* **ASSIGNED TASK**
For this task, extract exactly the lines of the data below, from the line containing "This screenshot has height=675, width=1200." through the last one, with pictures left out.

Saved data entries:
------------------------------------------------------------------------

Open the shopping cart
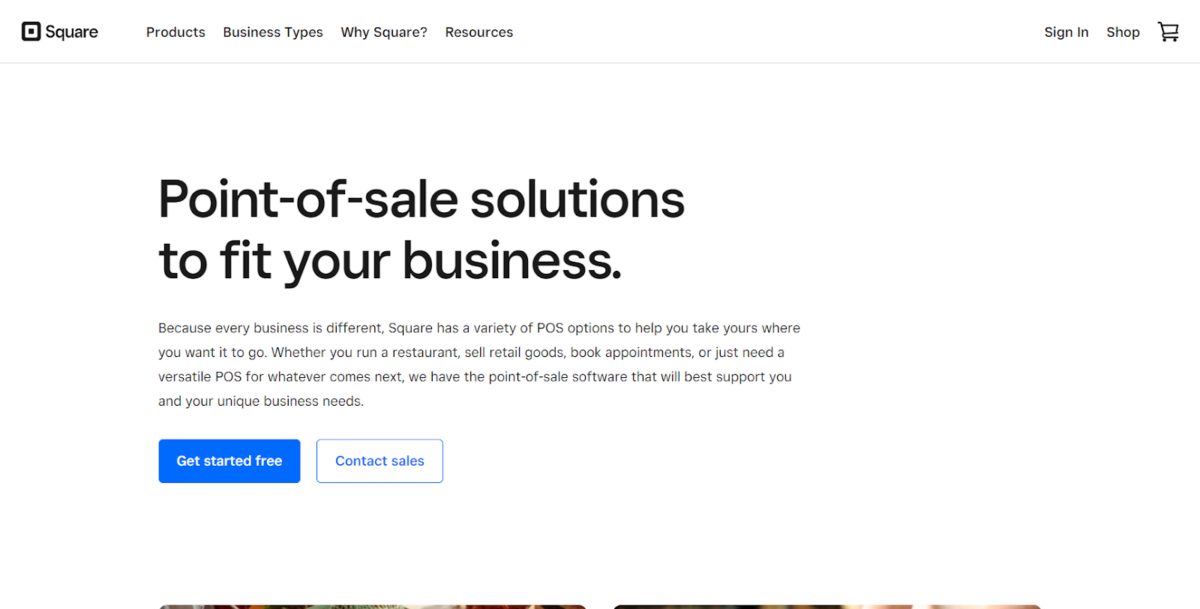 tap(1168, 32)
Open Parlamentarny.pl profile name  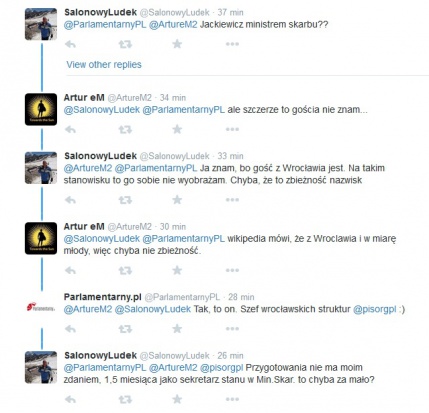[103, 297]
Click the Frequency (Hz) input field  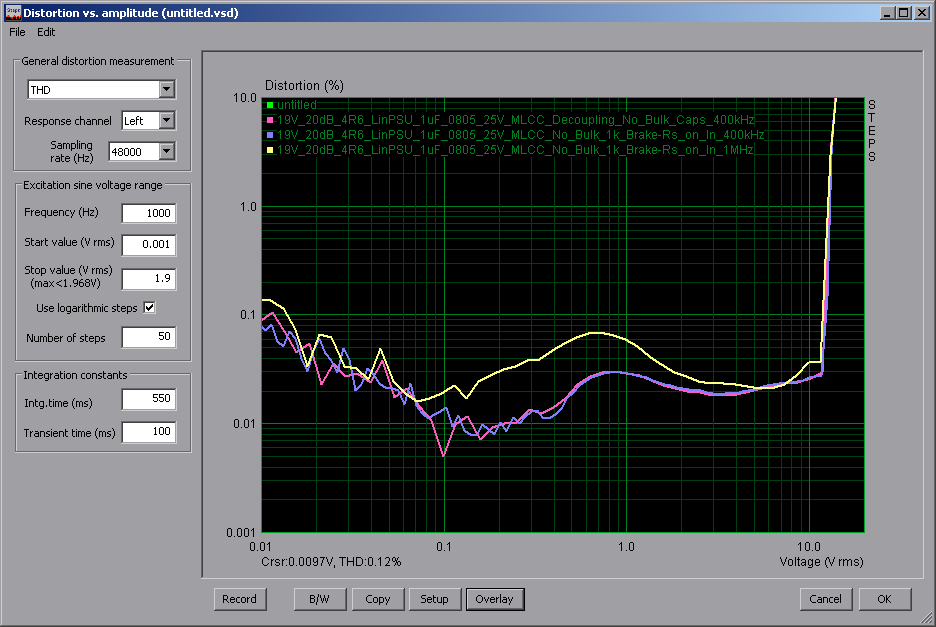click(x=148, y=213)
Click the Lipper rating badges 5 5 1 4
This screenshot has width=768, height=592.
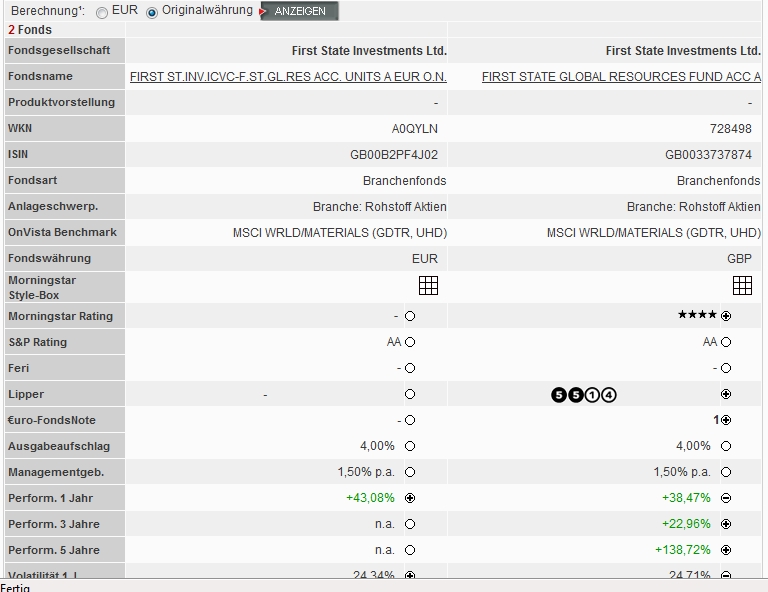tap(584, 395)
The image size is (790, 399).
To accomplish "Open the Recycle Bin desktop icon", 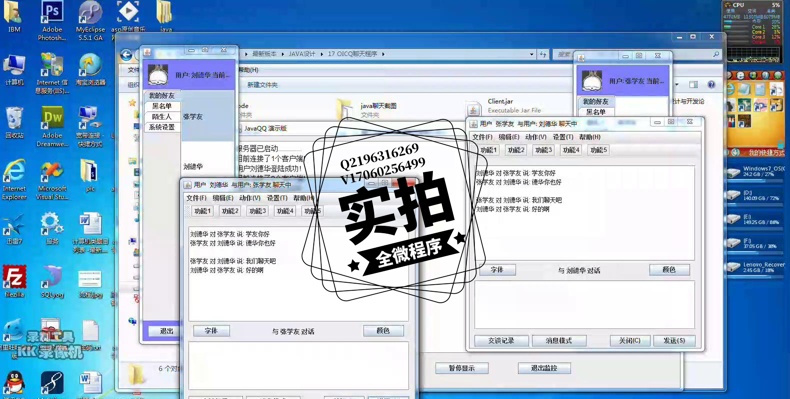I will click(14, 122).
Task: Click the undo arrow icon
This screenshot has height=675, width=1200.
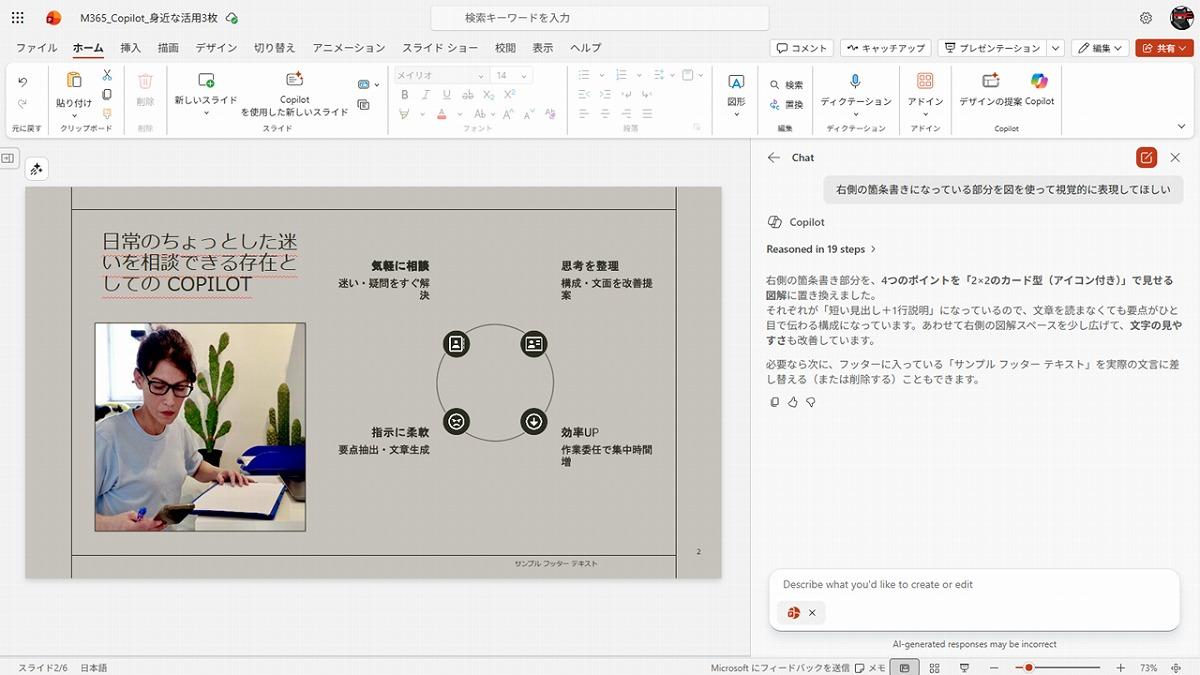Action: [23, 82]
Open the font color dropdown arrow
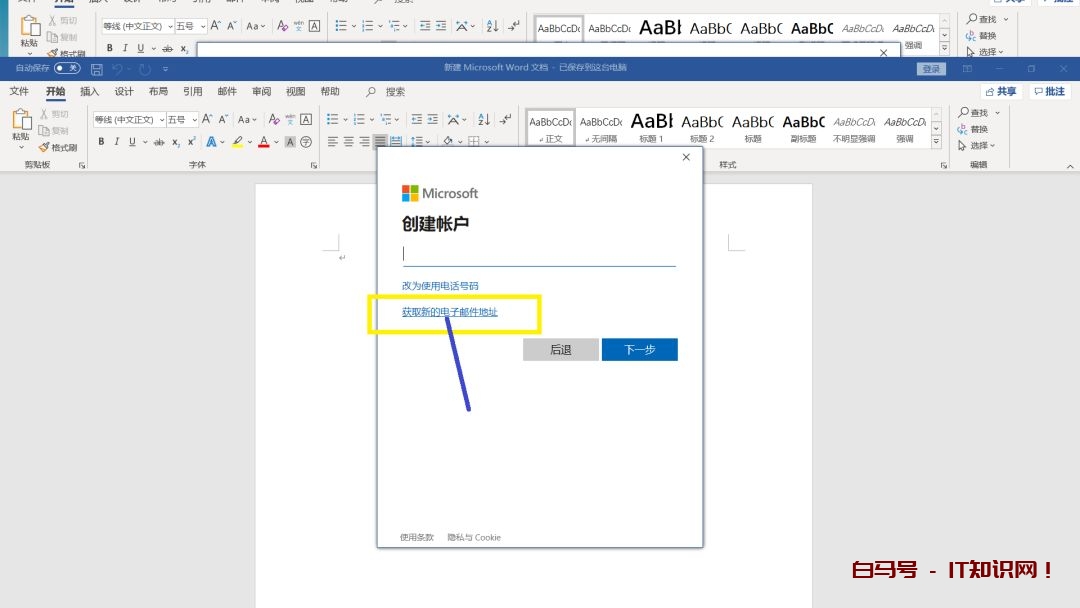 click(x=277, y=142)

------------------------------------------------------------------------

* **ANSWER BELOW**
This screenshot has height=675, width=1200.
Action: [23, 82]
Open the font color dropdown arrow
 click(x=277, y=142)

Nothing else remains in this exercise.